In 1906, brothers Ettore and Giansevero Fila joined the Giuseppe Regis and Figli di Coggiola wool mill in Biella, Piedmont, Italy. In 1911, the Regis brothers withdrew from the company and the wool mill took the name Fratelli Fila S.p.A. Fila was officially established in 1923. It originally made clothing for the people of the Italian Alps, primarily underwear. In the 1970s it moved into sportswear, with an endorsement deal with tennis player Björn Borg, and the brand became more popular after the transition.

In 1988, Fila changed ownership from Italian chemical company SNIA S.p.A. to Fiat-controlled holding company Gemina, later restructured as Holding di Partecipazioni.

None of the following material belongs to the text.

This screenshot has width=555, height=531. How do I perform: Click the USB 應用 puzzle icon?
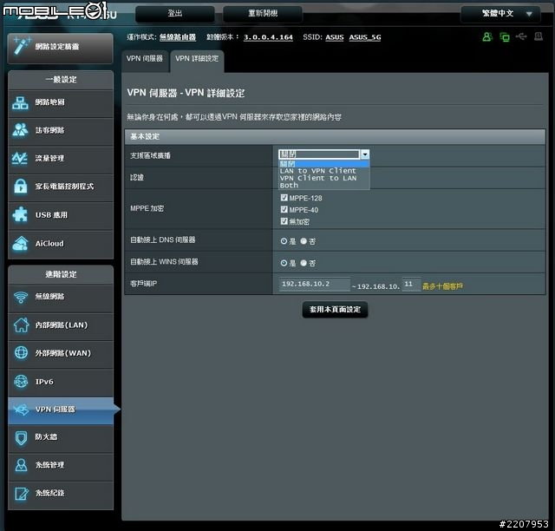click(21, 214)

In 1991, Fila shifted focus from clothing in Europe to footwear in the US, and completed a buyout of its US license. High-profile sponsorships, including basketball players Grant Hill and Jerry Stackhouse, helped make Fila America's fastest-growing footwear brand by 1995.

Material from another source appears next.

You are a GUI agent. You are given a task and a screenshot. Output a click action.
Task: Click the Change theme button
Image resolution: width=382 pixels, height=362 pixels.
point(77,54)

In 2003, Holding di Partecipazioni sold the company to Cerberus Capital Management, a US-based hedge fund, after the company over-committed itself to expensive athletic endorsements at a time when margins were under pressure. Cerberus owned Fila through holding company Sports Brands International, which owned and operated all Fila businesses around the world with the exception of Fila Korea, which was a separate company operating the brand under licence. In January 2007, the brand and all its international subsidiaries were acquired by Fila Korea.

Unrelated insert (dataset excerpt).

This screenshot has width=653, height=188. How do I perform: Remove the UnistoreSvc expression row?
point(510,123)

In 2009, Anta Sports acquired the rights to the brand in China, Hong Kong, and Macao from then Fila company's Chinese joint venture partner Belle International. Fila Korea still owned 15% shares of the joint venture company "Full Prospect".

In September 2010, Fila Korea Ltd. launched its initial public offering on the Korea Exchange. In May 2011, it acquired global golf equipment maker Acushnet Company, becoming the new owner of golf brands such as Titleist and FootJoy, for $1.23 billion.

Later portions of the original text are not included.